■ **WHAT IS EXPECTED**
What you return must match the listing word for word.

■ **INPUT MATERIAL**

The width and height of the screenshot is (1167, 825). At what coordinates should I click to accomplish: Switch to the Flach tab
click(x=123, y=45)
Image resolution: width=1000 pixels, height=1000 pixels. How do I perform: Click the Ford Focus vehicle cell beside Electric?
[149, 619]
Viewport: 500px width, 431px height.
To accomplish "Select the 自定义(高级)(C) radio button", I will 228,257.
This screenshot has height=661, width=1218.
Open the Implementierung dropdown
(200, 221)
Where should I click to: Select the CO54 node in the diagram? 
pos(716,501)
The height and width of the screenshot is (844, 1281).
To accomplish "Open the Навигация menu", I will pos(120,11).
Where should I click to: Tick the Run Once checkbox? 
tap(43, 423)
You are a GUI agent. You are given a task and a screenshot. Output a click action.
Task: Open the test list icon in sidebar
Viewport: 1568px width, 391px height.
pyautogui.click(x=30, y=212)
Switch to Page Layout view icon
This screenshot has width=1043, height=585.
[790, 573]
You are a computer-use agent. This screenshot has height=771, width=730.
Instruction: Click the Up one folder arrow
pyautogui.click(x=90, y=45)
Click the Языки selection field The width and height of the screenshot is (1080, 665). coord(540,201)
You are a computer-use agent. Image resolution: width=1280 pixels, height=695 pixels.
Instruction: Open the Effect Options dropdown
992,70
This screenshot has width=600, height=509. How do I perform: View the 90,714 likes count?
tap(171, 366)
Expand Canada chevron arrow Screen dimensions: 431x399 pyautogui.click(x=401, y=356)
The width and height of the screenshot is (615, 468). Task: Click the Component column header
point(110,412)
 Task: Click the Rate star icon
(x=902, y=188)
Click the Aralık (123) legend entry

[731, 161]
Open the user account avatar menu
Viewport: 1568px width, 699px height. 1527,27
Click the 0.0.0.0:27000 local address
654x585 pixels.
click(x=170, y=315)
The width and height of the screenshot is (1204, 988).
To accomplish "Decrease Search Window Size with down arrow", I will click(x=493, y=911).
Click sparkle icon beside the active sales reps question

■ **YOUR RESPONSE**
The width and height of the screenshot is (1167, 825). At what coordinates should I click to accomplish: Switch to the Flach tab
click(x=123, y=45)
Image resolution: width=1000 pixels, height=1000 pixels. How do I perform: Click the Ford Focus vehicle cell beside Electric?
[149, 619]
Viewport: 500px width, 431px height.
To accomplish "Select the 自定义(高级)(C) radio button", I will 228,257.
This screenshot has height=661, width=1218.
Open the Implementierung dropdown
(200, 221)
Where should I click to: Select the CO54 node in the diagram? 
pos(716,501)
The height and width of the screenshot is (844, 1281).
To accomplish "Open the Навигация menu", I will pos(120,11).
Where should I click to: Tick the Run Once checkbox? 
tap(43, 423)
You are a GUI agent. You are given a task and a screenshot. Output a click action.
Task: Open the test list icon in sidebar
Viewport: 1568px width, 391px height.
pyautogui.click(x=30, y=212)
Switch to Page Layout view icon
This screenshot has width=1043, height=585.
[790, 573]
You are a computer-use agent. This screenshot has height=771, width=730.
Instruction: Click the Up one folder arrow
pyautogui.click(x=90, y=45)
Click the Языки selection field The width and height of the screenshot is (1080, 665). coord(540,201)
You are a computer-use agent. Image resolution: width=1280 pixels, height=695 pixels.
Instruction: Open the Effect Options dropdown
992,70
This screenshot has width=600, height=509. How do I perform: View the 90,714 likes count?
tap(171, 366)
Expand Canada chevron arrow Screen dimensions: 431x399 pyautogui.click(x=401, y=356)
The width and height of the screenshot is (615, 468). Task: Click the Component column header
point(110,412)
 Task: Click the Rate star icon
(x=902, y=188)
Click the Aralık (123) legend entry

[731, 161]
Open the user account avatar menu
Viewport: 1568px width, 699px height. 1527,27
Click the 0.0.0.0:27000 local address
654x585 pixels.
click(x=170, y=315)
The width and height of the screenshot is (1204, 988).
To accomplish "Decrease Search Window Size with down arrow", I will click(x=493, y=911).
Click sparkle icon beside the active sales reps question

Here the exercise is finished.